IIRC, you can replace it with a feedback node and utilise the initialisation methods of that instead. Functionally identical.

NickNZ
Member

While feedback nodes solve this issue, I dislike them unless the backwards wire of the feedback node is a very short loop, else I prefer a while loop with uninitialized shift registers. 

Please consider a while loop instead of a for loop since its a more common design pattern in a FGV than possibly the example above with for loops. 

AristosQueue (NI)
NI Employee (retired)

I see no reason why we couldn't implement this, but it seems to me to have multiple downsides. Most of those downsides are shared with the Feedback Node today. I would hesitate about proliferating them.

 

My concern with this notation is non-trivial initialization code. For example, read a value from a config file and use that as the initial value.

 

In your example, you initialize with a simple constant. Great. But if you initialize with a computed value, that computation code runs every time (being upstream of the loop/feedback) (to read the config file, for example) and on the first call it sets the value of the register but on all future calls the value gets thrown away. In other words, you waste a bunch of time recomputing every time.
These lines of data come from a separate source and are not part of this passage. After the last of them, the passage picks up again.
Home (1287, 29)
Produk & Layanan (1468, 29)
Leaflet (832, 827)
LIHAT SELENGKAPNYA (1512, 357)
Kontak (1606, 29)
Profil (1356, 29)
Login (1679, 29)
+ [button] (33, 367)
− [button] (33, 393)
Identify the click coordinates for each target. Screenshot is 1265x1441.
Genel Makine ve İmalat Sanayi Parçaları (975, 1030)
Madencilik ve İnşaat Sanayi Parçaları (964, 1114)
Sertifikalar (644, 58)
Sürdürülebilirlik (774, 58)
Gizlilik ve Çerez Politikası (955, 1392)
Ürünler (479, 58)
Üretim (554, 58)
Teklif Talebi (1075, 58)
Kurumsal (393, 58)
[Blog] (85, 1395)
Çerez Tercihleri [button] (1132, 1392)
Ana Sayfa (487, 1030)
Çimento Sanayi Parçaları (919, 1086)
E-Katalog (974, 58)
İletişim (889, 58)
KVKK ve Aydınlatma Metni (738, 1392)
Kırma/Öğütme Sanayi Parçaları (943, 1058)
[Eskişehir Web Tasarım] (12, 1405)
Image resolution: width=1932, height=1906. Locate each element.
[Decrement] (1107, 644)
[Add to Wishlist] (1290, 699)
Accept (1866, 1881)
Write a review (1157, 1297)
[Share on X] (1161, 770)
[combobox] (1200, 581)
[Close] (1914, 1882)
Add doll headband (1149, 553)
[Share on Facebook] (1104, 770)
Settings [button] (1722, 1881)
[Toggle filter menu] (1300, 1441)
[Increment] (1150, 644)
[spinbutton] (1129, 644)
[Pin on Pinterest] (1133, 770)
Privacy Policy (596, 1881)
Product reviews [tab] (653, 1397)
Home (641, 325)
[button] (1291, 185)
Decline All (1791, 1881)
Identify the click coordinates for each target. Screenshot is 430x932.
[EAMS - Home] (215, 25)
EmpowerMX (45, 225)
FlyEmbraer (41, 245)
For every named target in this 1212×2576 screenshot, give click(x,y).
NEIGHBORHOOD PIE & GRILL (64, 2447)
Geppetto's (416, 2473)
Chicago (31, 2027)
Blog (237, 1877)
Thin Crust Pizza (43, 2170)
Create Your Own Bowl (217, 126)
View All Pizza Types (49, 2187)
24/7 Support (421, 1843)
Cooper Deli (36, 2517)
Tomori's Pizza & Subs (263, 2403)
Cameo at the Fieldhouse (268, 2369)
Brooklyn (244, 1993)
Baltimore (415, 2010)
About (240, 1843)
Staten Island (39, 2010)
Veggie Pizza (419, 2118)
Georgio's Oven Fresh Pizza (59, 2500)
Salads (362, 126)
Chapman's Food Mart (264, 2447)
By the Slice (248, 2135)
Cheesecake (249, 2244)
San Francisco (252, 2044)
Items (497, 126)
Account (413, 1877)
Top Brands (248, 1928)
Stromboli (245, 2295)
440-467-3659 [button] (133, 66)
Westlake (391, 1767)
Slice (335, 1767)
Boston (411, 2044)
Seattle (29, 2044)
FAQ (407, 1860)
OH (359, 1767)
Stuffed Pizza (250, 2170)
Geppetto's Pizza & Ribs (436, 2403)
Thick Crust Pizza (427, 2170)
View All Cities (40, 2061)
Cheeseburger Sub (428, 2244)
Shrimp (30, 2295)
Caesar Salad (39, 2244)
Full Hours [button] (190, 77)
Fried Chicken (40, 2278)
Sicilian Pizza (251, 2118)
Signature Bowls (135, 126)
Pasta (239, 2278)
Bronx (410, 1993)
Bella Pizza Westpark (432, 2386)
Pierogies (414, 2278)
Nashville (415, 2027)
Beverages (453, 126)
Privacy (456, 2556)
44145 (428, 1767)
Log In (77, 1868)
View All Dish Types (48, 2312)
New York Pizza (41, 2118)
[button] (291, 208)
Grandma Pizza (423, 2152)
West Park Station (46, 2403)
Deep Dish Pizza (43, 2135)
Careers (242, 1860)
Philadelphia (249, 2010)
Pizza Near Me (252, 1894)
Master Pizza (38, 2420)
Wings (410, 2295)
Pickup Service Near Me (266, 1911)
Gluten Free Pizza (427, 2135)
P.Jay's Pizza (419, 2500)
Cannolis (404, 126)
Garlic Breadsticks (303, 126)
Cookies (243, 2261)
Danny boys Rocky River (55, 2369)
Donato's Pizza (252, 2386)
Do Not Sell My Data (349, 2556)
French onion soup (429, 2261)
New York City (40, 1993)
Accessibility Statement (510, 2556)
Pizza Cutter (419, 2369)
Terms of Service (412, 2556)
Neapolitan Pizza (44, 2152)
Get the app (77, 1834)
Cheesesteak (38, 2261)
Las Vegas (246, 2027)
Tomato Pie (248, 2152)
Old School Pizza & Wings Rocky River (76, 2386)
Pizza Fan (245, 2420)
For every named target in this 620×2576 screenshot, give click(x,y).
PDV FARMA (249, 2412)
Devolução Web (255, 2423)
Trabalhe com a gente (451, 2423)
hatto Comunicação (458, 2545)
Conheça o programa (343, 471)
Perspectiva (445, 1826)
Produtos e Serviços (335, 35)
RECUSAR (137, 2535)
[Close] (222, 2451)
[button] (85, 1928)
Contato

You *still* need to put the First Call prim down with a Case Structure to avoid that overhead (opening and reading the file on every iteration).

 

Moreover, a large percent of the time that you need custom initialization, you also have some condition for re-initialization, i.e., when your program, without restarting, resets to its initial state. That situation still requires the case structure. With the notation shown here, reset has to be done by inserting the reset code somewhere along the feedback, pretty much negating the value of the notation.

 

To me, it's a fine solution for very simple cases, but it is easy to write non-performant code without realizing it and it is limited in the cases that it can solve.